Application of Aqua MODIS sensor data for estimating chlorophyll a in the turbid Case 2 waters of Lake Erie using bio-optical models

There is considerable interest in accurately estimating water quality parameters in turbid (Case 2) and eutrophic waters such as the Western Basin of Lake Erie (WBLE). Lake Erie is a large, open freshwater body that supports diverse ecosystem, and over 12 million people in the mid-western part of the United States depend on it for drinking water, fisheries, navigational, and recreational purposes. The increasing utilization of the freshwater has deteriorated the water severely and currently the lake is experiencing recurring harmful algal blooms (HABs). Improving the water quality of Lake Erie requires the use of robust monitoring tools that help water quality managers understand sources and pathways of influxes that trigger HABs.

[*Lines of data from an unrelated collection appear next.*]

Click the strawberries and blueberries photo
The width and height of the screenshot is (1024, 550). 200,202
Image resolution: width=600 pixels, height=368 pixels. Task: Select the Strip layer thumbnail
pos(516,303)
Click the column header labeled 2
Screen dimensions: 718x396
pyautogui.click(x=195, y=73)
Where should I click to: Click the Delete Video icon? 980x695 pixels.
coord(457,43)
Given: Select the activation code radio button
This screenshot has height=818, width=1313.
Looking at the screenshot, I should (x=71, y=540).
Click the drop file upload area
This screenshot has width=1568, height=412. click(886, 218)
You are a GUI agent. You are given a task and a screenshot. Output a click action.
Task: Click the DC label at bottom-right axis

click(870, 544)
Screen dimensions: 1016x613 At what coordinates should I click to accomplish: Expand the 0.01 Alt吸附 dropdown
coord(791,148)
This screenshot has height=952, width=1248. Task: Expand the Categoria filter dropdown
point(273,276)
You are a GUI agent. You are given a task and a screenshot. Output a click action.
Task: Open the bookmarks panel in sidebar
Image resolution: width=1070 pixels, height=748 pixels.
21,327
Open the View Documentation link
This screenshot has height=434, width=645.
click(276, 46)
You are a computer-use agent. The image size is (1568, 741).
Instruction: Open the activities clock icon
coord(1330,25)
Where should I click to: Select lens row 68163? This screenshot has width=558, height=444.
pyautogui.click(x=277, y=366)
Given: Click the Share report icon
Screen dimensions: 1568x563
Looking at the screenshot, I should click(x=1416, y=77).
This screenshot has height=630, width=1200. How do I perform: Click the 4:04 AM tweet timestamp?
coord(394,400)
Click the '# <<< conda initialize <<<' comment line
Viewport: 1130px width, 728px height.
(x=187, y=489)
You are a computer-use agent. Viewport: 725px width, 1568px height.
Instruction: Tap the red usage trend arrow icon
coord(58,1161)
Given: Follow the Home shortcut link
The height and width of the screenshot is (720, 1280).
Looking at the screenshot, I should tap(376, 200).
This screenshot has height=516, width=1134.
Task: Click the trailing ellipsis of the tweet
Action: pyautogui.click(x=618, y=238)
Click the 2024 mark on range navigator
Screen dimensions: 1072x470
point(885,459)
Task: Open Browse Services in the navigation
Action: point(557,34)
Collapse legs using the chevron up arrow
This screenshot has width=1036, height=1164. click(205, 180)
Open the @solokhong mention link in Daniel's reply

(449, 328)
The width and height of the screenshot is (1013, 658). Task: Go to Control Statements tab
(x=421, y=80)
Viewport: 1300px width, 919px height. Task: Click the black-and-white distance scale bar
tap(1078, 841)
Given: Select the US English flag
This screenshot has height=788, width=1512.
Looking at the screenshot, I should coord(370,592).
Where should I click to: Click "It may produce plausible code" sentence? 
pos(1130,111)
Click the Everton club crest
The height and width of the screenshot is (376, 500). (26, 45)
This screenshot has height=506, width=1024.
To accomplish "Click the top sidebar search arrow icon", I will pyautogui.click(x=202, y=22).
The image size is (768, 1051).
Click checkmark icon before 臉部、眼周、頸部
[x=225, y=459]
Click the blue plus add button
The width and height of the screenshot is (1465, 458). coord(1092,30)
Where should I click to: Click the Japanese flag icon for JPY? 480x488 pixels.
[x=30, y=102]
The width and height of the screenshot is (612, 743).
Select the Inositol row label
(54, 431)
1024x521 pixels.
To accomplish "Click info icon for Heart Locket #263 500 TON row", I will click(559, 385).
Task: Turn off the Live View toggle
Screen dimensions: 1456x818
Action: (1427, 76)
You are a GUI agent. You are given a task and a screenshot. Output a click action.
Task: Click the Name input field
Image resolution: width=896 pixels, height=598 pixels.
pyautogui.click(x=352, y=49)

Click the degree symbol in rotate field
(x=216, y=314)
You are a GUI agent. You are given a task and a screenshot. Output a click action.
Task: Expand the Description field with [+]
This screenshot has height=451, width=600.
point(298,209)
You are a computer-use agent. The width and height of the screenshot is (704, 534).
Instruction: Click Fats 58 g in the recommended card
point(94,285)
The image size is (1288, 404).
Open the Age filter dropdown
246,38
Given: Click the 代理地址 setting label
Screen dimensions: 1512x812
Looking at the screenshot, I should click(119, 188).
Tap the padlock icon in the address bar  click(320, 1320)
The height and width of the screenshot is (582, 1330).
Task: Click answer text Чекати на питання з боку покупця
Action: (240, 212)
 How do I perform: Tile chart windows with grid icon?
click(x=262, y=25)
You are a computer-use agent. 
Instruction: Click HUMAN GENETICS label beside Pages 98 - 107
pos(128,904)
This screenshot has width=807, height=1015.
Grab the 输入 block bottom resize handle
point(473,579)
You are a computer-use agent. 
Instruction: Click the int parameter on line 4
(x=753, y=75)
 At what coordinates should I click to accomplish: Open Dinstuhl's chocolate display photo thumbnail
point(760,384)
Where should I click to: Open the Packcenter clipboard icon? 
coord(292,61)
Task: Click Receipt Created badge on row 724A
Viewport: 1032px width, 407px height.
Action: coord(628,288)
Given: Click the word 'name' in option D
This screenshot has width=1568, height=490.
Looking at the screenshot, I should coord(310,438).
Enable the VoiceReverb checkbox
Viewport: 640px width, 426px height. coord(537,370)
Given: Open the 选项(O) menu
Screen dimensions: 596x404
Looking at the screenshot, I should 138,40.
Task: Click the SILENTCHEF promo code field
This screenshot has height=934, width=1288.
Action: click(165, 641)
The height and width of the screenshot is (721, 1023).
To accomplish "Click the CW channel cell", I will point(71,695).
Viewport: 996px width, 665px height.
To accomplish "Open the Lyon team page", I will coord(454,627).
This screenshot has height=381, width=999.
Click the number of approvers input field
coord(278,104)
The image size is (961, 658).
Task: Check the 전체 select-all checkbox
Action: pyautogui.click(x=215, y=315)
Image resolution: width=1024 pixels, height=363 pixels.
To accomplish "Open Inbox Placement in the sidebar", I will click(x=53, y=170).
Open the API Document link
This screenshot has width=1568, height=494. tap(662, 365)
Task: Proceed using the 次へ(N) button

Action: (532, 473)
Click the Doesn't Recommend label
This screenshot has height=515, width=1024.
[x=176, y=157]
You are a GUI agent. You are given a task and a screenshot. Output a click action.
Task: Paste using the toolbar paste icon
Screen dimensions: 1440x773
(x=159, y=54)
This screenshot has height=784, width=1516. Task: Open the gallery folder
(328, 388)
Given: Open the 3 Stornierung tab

Satellite-based remote sensing sensor such as the moderate resolution imaging spectroradiometer (MODIS) may provide frequent and synoptic view of the water quality indices. In this study, data set from field measurements was used to evaluate the performance of 14 existing ocean color algorithms. Results indicated that MODIS data consistently underestimated the chlorophyll a concentrations in the WBLE, with the largest source of errors from dissolved organic matter and xanthophyll accessory pigments in this data set. Most of the global algorithms, including OC4v4 and the Baltic model, generated near-identical statistical parameters with an average R2 of ~0.57 and RMSE ~2.9 μg/l. MODIS performed poorly (R2 ~0.18) when its NIR/red bands were used. A slightly improved model was developed using similar band ratio approach generating R2 of ~0.62 and RMSE ~1.8 μg/l.